Outlined here are ideas on how to extend Doors.

  • Develop new Devices
    A Device is a program controlling a piece of hardware which either inputs or outputs musical content. Doors can work with many different types of Devices, although so far only one Device has been created - the MIDI File Player. The most useful Devices right now would be as follows:

    • MP3 Player
      MP3s must be timecoded (cf. Acidized), so that they can be timestretched and snapped to the correct time.

    • Graphics Player
      A whole world of possibilities here. What I have in mind right now is a simple 2/3D graphics program, which plays a SMF file. This would be very easy to integrate, because it would just implement the MidiFilePlayer interface.

      Another thought is that a CORBA wrapper around a flash player would be a great 2D graphics engine, with plenty of content & development tools available.

    • Lights Controller
      Based on MIDI files, probably, because many lights controllers have a MIDI-IN socket on the back. Easy to implement, being based mainly on Midi File Player code.

  • Make Doors boot CD
    Complete with hardware drivers, DHCP, NTP, hardware autodetection etc. Put this CD into any Intel machine and it starts-up all appropriate output Devices, plus GUI if desired.

  • Internet extension: Groups of Controllers
    At present, there is one Controller per Doors network. When it receives a request to play a Part, it matches the requested output device to an actual output device. This works fine if all musicians are in one location (room). But if you're in different locations, you will only hear Parts which happen to get scheduled on devices in your location.

    The solution is to contruct a peer-network of Controllers. When any Controller receives a Part XML to play, it matches it to a local device as normal, but it also forwards the Part XML to all other Controller in it's 'group'. These Controllers perform local device matching as normal, but do not forward the Part XML.

    This means that musicians can be scattered over the Internet, yet you can hear everything your group is playing. The quality and availability of output depends, of course, upon the nature and quantity of the output devices at your location.

  • Input devices
    At present, there is no means of sending data to a Doors Device in realtime. For example, you cannot plug in a MIDI keyboard and choose which Doors Device generates the sound.

    If Doors could do this, then the user could control multimedia devices live, rather than merely presequencing some pre-written parts.

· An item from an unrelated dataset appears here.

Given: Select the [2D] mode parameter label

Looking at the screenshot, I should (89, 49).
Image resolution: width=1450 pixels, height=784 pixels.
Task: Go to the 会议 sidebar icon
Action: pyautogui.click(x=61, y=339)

    To achieve this, 'Input Devices' will be added to the software model. An Input Device captures data and, when instructed by the Controller, will stream it's data to an 'Output Device' in realtime. The Input and Output Devices are both subclasses of doors.Device, and fit into the Doors framework like any other Device - ie. subject to booking and matching by the Controller.

    For MIDI, this would require writing a MIDI Input Device which streams MIDI messages in realtime, eg. DMidi by Phil Kerr. Note that streaming over the Internet (using groups of Controllers) is probably prohibitively difficult at the moment due to latency. In this case, users may only use the regular presequencing technique. The most straightforward implementation would be to modify the MIDI File Player to implement the 'Output Device' interface.

  • User Guide
    Will contain: Doors concepts, GUI basics, how to create your own Parts

  • Technical explanation of how Doors works
    Will contain: XML & DTD explanation, IDL explanation, how the Controller works, how Device clients work, how to write a new Device.